» Testo da leggere:
########################################

La pirateria? Un affare da 100 milioni di dollari l'anno:

A tanto ammonta il business frutto di assalti e arrembaggi, che negli ultimi dodici mesi si è quasi raddoppiato. E se prima le acque a rischio erano in Somalia, adesso l'allarme si è spostato in Kenia, Mozambico e Tanzania.

Dimentichiamoci la benda sull'occhio e l'orecchino d'oro. I pirati fanno venire in mente scenari lontani, dalle pagine di Stevenson ai film in costume, eppure non sono mai scomparsi.
Anzi, negli ultimi anni sono diventati dei veri professionisti e il loro business è quasi raddoppiato: dai 55 milioni di dollari del 2008, ai 100 milioni dell'anno scorso.
I dati, forniti dalla World Peace Foundation, sono riportati dal quotidiano online peacereporter.net.

Incidenti moltiplicati - Anche gli incidenti legati alla pirateria si sono moltiplicati in soli 12 mesi. Se nel 2008 erano 293, l'anno successivo sono saliti a 406, fra cui 49 sequestri, per un totale di 1052 persone prese in ostaggio.
Sono queste le denunce arrivate al Piracy Reporting Center, servizio attivato dall'International Maritime Bureau, una divisione dell'International Chamber of Commerce.
La stessa organizzazione fornisce numeri apparentemente rassicuranti sul trend del 2010: nei primi sei mesi di quest'anno, assalti e arrembaggi dei pirati si sono ridotti del 20% rispetto allo stesso periodo del 2009, scendendo da 240 a 196.
Eppure, secondo peacereporter.net, questa diminuzione non sarebbe dovuta all'attività di contrasto internazionale, ma ad un calo fisiologico nell'ambito di una generale riorganizzazione dell'attività piratesca.
Insomma, i filibustieri del ventunesimo secolo sono in piena trasformazione, stanno cambiando pelle. Non si sa se bevano ancora rum, ma di sicuro ormai sono coordinati da network criminali transnazionali in grado di gestirli in modo sempre più proficuo. In questo modo si spiega il più preoccupante dei fenomeni in corso: l'allargamento del raggio d'azione dei pirati professionisti.

########################################

» Requisiti del problema:
Per favore, prosegui il testo sulla pirateria moderna partendo subito dopo l'ultima frase riportata.

» Righe di dati:
########################################

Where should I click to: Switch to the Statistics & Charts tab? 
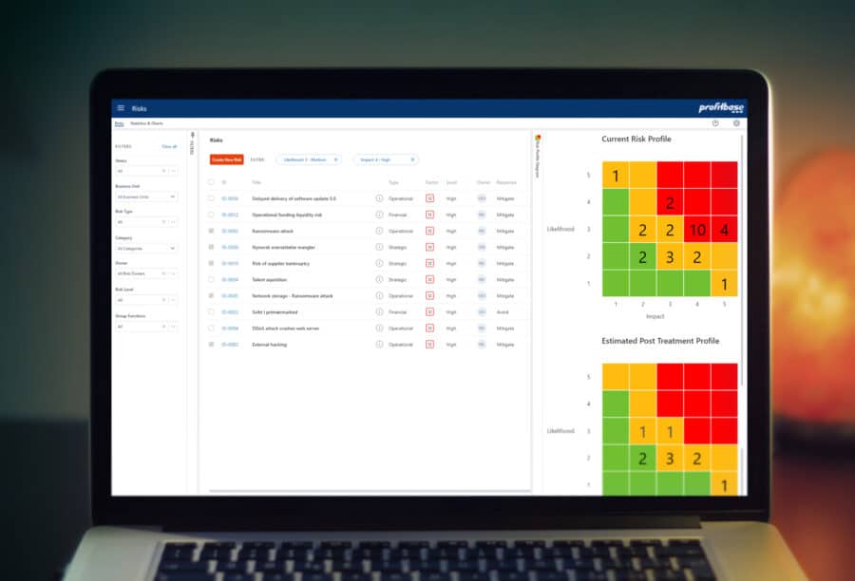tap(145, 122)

########################################

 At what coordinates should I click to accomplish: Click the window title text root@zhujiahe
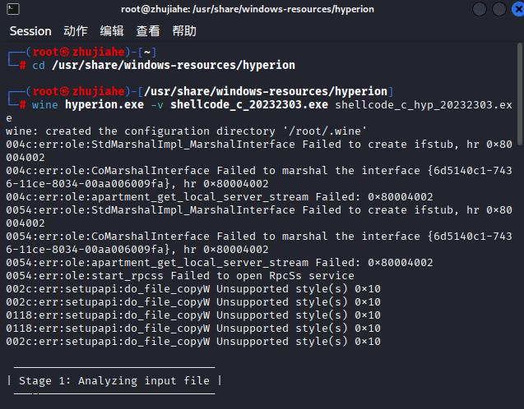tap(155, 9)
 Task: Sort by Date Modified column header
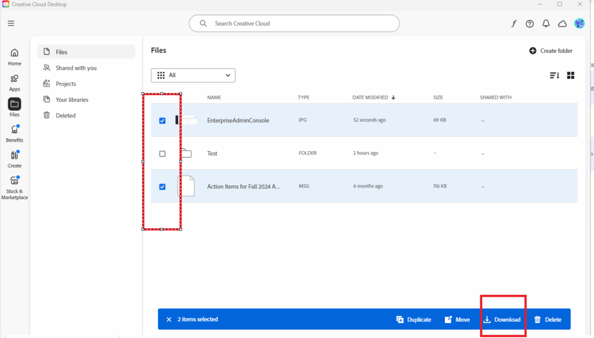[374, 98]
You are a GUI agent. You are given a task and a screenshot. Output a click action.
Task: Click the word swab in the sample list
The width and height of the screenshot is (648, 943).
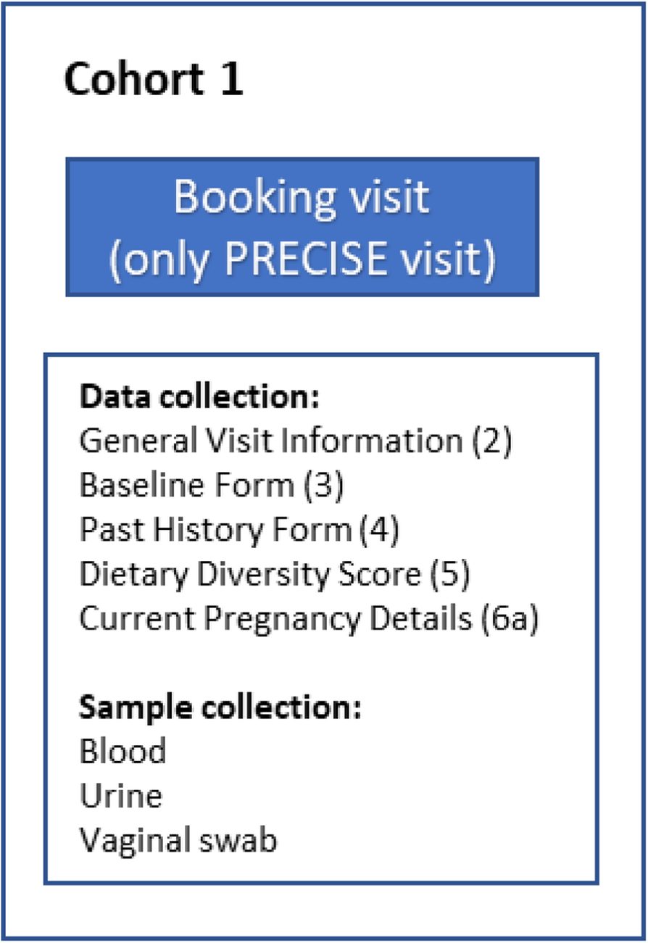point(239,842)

########################################

» Risultato atteso:
I saccheggi? Prima in Somalia, ora in Kenya e Mozambico - Fino al 2009, le acque predilette dai pirati professionisti erano quelle del Golfo di Aden, a largo della Somalia. Su quel tratto di mare si sono concentrati i controlli delle navi militari europee, americane, russe e indiane, che nel tempo sono riuscite a creare un corridoio di sicurezza, inaccessibile alle imbarcazioni dei pirati. Il risultato? Nella zona, gli attacchi sono diminuiti del 61%.
Questo però non significa che i pirati siano stati sconfitti; si stanno semplicemente spostando. La scelta più sicura e redditizia è quella di far rotta verso sud. L'allarme pirati è così arrivato in Kenya, Mozambico, Tanzania, Botswana e perfino in Sudafrica, tanto che la Comunità per lo sviluppo dei paesi dell'Africa meridionale ha organizzato un centro per la gestione delle prime emergenze. Soltanto in Africa, secondo un rapporto del World Peace Foundation, l'area a rischio è passata da 205 mila a 2,5 milioni di miglia quadrate.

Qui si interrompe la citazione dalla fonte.